Reading passage: Begin
If the motion is successful, Javier’s case will be remarkable in the sense that it is remarkable whenever justice comes to an apparently innocent person who has fallen afoul of the courts. But the years he spent inside Rikers before even facing a jury are anything but. In America, 450,000 people are in jail awaiting trial at any given time. Many of them are there because they are too poor to afford bail. Kalief Browder, the charismatic teenager who took his own life last year, spent over three years inside—two of which were in solitary confinement, with all the horrors that treatment entails—without being convicted of a crime. (He was accused of stealing a backpack.) The average pretrial detention term is much shorter than that, but any length of time in prison without a conviction, on so large a scale, would seem a glaring violation of the presumption of innocence. Some of those incarcerated people may be guilty of the crimes with which they are charged; even they deserve to be tried before they are jailed. Others, like Javier, may be innocent.


The case against Javier consists of two statements from witnesses who positively identified him as the killer, according to police reports presented to the defense as discovery evidence. John Scola, an attorney who plans to represent Javier in a civil suit against the city, argues that both of those statements are suspect.

The first, from a lineup administration report filed by NYPD detective Carlos Faulkner on August 19, shows a witness who seems far from positive about Javier’s role in the evening’s events. The witness, whose name is redacted, indicated that she recognized Javier from Webster Avenue, but was uncertain about who he was. “Out of all six guys number 3 looks like he was with the other guys. I don’t know where I remember him. Not sure,” she is recorded as saying. If the witness gave any more definitive statement than that, it is not in Detective Faulkner’s report.

The second statement was given by Jansel Paula, a friend of Javier’s who’d traveled with him to the McDonald’s that night, and who was also initially detained for the murder. During interrogations, Paula told police that he’d seen his friend stabbing Arias, but now, he claims that the statement was untrue, the product of coercive questioning.

[There was a video here]

A portion of Jansel Paula’s new statement

Last month, Paula gave a new video-recorded statement to Manuel Gomez, a private investigator hired to work on Javier’s behalf. In it, Paula alleges that he was taken into police custody for three days and pressured by Detective Faulkner to name Javier as the killer. He claims that he was deprived of food and told that he’d go to jail for 20 years if he didn’t put the blame on his friend—claims he later reiterated in an interview with ABC 7.

“[Faulkner] would say a lot of things,” Paula said in the 2015 statement. “It was like, if I don’t say who did it, I’m going to be over there, and I’m never going to be with my family or nothing. Pressured me and pressured me and pressured me for three days.”
Reading passage: End
Work instruction 1 -
List every person named in the article on Javier's case.
Work instruction 2 -
Extract the part of the article on Javier's case from "The second statement" to "with ABC 7.".
Work instruction 3 -
In one to three sentences, explain why, according to the article on Javier's case, Jansel Paula now says his statement to police was untrue.
Entries shown: Begin
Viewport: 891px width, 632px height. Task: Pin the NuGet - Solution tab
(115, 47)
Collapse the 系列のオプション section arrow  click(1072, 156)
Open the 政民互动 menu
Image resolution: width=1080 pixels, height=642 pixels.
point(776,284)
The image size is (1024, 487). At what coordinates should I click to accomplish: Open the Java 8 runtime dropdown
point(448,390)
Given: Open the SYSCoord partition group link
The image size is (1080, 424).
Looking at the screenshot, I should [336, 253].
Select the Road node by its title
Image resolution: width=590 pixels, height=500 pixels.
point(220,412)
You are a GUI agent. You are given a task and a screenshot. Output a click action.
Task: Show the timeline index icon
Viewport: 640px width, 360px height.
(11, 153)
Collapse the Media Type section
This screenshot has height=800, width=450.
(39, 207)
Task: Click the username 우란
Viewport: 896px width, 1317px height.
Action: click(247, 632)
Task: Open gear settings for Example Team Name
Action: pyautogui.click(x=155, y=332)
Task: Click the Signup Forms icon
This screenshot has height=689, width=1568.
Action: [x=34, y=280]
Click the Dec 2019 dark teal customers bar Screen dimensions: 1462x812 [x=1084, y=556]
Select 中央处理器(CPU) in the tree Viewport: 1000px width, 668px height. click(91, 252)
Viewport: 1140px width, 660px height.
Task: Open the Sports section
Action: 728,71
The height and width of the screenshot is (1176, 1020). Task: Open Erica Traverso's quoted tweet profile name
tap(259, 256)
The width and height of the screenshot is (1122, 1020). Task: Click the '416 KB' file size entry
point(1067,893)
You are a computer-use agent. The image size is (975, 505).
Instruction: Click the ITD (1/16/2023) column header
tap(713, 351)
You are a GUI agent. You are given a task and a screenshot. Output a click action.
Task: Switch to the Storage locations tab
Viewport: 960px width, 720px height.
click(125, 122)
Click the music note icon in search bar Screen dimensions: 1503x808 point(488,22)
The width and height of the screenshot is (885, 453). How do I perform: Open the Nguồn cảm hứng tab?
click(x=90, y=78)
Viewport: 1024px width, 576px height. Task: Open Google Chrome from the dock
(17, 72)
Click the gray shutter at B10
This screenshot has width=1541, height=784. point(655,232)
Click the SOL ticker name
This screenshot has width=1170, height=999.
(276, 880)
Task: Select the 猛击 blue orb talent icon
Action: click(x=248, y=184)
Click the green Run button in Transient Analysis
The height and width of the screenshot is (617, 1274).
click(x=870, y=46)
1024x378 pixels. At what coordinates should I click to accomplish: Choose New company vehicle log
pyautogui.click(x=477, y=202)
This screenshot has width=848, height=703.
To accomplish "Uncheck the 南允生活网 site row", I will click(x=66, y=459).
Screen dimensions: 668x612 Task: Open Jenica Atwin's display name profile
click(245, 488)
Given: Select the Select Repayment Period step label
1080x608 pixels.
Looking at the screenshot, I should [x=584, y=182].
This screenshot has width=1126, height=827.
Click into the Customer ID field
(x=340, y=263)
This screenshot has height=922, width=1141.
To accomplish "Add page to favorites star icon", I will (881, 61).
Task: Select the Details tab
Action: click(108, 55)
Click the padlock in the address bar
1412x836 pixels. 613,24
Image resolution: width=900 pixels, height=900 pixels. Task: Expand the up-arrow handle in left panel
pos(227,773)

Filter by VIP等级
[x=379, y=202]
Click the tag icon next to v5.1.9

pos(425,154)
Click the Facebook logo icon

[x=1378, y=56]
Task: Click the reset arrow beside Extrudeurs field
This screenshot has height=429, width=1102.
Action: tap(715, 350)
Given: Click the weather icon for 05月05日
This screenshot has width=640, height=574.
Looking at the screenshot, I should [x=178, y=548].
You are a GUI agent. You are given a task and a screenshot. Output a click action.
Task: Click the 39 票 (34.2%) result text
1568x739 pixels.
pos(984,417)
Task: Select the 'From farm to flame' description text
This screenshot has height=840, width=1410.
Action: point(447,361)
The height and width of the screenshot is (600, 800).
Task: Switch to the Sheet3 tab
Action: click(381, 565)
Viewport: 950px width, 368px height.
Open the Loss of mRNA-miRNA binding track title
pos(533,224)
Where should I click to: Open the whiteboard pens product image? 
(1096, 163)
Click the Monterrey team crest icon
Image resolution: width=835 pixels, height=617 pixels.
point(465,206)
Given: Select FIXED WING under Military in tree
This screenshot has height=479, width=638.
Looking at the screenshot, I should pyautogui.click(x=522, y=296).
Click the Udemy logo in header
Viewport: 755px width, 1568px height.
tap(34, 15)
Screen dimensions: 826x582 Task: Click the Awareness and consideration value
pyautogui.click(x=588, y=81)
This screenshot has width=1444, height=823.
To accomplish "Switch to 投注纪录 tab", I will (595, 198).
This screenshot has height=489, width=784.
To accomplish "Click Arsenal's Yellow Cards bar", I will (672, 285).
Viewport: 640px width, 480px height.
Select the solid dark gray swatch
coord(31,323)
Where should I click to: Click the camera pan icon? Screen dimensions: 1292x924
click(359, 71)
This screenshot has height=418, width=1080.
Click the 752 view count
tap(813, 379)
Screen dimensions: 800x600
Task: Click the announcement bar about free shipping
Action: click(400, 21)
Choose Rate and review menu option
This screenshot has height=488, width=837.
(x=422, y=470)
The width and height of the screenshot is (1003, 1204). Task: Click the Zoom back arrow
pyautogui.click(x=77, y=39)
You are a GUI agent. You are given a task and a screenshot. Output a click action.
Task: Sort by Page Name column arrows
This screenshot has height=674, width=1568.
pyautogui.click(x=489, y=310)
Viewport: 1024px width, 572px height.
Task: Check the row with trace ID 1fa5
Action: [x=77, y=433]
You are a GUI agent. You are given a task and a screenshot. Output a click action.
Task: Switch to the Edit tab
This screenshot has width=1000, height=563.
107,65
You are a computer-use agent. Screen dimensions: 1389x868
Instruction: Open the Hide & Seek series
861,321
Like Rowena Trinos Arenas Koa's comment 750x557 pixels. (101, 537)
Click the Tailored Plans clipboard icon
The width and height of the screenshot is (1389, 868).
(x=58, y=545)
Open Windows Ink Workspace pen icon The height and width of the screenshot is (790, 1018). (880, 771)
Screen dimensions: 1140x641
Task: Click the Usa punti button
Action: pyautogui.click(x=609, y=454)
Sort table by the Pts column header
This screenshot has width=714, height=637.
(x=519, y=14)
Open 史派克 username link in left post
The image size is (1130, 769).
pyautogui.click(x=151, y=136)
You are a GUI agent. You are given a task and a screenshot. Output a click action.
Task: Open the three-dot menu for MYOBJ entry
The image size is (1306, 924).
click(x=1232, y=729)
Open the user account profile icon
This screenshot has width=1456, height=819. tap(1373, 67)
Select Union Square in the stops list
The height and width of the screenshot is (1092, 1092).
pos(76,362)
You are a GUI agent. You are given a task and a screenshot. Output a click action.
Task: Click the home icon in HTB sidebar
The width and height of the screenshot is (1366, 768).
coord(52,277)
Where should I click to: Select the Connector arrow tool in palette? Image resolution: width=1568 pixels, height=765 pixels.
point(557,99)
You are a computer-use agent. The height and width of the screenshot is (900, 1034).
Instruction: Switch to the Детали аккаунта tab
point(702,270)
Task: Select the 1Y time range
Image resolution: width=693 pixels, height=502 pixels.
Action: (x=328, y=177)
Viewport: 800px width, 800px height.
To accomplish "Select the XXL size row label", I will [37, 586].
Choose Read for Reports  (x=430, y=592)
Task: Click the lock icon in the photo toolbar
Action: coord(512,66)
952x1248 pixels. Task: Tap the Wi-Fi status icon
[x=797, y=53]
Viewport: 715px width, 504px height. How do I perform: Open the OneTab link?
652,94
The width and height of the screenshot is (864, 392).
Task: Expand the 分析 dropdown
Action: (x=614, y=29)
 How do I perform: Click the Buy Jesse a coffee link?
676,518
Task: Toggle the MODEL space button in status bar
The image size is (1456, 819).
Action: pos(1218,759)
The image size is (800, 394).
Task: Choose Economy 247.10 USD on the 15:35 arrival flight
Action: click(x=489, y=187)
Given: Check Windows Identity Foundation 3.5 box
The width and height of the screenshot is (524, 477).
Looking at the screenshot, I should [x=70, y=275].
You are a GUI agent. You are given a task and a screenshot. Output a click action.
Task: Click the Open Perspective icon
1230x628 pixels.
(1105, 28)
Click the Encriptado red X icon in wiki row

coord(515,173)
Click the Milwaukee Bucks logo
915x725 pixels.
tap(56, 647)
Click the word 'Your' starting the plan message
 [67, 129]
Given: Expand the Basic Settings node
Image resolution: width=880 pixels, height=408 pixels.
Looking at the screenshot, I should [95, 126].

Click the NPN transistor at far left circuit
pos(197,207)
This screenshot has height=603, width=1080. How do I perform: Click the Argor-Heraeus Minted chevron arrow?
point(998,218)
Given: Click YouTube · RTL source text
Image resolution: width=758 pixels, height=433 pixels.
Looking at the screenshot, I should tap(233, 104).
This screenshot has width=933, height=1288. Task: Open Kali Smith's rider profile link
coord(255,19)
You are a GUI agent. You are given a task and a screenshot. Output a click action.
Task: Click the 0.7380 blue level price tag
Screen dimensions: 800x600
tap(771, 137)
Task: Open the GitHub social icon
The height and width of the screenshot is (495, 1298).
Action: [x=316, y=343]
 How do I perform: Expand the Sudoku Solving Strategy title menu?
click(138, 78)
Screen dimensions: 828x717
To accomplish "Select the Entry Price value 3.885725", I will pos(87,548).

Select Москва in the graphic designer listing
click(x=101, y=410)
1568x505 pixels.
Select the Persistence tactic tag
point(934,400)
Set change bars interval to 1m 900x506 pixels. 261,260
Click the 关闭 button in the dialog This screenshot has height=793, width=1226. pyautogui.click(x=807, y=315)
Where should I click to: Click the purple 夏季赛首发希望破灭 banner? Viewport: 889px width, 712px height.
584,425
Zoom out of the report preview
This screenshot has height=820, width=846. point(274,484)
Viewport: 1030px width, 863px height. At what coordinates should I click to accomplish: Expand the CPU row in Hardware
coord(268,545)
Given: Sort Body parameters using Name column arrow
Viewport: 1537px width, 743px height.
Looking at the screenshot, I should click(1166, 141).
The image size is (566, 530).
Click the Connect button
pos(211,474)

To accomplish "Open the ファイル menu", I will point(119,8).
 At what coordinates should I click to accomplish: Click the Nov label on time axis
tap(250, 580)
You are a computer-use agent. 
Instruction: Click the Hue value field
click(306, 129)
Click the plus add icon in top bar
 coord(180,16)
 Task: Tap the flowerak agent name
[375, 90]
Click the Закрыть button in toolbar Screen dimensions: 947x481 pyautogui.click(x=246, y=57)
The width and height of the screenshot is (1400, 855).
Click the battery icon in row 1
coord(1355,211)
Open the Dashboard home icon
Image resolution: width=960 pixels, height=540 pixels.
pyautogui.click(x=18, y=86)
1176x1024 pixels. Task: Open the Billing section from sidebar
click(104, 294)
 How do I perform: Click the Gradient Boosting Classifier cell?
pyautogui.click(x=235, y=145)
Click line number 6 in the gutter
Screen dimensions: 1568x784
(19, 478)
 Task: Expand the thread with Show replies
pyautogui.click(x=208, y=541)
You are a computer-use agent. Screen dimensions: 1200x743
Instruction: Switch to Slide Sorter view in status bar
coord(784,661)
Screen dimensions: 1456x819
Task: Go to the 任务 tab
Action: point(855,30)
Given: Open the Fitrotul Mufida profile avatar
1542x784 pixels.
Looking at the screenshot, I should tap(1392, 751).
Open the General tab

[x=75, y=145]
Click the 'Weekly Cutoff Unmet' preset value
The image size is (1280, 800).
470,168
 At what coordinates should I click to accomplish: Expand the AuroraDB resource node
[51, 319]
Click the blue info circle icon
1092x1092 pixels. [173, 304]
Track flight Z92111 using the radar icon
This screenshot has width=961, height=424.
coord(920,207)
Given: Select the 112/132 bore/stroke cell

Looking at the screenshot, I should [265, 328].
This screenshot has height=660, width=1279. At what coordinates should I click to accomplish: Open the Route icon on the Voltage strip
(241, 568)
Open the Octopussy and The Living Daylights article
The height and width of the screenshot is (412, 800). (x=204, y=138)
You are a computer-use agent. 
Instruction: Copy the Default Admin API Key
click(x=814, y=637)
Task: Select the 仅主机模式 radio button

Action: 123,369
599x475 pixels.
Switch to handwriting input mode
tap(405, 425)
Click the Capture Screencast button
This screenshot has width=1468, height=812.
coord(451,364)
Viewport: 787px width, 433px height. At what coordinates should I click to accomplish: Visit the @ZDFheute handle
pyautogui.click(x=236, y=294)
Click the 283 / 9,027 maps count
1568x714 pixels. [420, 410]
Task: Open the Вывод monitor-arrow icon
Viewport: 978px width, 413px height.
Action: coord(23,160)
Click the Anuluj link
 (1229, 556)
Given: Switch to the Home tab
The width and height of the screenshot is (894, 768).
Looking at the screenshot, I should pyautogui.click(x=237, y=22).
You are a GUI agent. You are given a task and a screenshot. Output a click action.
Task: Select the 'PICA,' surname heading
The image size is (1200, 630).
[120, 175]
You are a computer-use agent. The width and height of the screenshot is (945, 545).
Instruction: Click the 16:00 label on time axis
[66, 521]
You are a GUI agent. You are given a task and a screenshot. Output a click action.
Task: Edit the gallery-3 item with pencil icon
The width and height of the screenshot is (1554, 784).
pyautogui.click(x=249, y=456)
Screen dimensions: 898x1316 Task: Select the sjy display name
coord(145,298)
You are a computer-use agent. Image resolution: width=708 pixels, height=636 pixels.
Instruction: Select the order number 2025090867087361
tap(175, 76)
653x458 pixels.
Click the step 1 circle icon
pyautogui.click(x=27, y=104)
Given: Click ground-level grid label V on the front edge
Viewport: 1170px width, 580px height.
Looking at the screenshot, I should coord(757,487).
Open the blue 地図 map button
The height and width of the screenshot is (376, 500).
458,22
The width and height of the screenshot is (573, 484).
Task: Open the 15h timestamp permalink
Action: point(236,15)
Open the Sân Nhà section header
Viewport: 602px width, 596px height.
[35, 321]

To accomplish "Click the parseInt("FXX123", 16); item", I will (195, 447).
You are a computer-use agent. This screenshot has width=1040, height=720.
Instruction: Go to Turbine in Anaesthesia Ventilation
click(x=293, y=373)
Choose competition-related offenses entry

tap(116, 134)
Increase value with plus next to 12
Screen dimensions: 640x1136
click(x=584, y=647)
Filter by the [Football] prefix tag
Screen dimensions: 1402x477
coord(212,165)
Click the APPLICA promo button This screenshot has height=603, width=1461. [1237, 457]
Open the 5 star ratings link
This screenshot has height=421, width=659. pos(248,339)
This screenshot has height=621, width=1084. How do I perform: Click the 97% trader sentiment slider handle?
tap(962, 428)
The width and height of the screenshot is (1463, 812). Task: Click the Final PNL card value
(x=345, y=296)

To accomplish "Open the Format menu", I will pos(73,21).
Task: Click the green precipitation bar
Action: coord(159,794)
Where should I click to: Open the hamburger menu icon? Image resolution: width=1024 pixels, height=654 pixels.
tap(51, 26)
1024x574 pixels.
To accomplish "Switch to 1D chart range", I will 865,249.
Entries shown: End
Your response 1 -
Javier, Kalief Browder, John Scola, Carlos Faulkner, Jansel Paula, Arias, Manuel Gomez

Your response 2 -
The second statement was given by Jansel Paula, a friend of Javier’s who’d traveled with him to the McDonald’s that night, and who was also initially detained for the murder. During interrogations, Paula told police that he’d seen his friend stabbing Arias, but now, he claims that the statement was untrue, the product of coercive questioning.

[There was a video here]

A portion of Jansel Paula’s new statement

Last month, Paula gave a new video-recorded statement to Manuel Gomez, a private investigator hired to work on Javier’s behalf. In it, Paula alleges that he was taken into police custody for three days and pressured by Detective Faulkner to name Javier as the killer. He claims that he was deprived of food and told that he’d go to jail for 20 years if he didn’t put the blame on his friend—claims he later reiterated in an interview with ABC 7.

Your response 3 -
Paula claims the statement was the product of coercive questioning. He says he was held in police custody for three days and pressured by Detective Faulkner to name Javier as the killer. He also says he was deprived of food and told he'd go to jail for 20 years if he didn't blame his friend.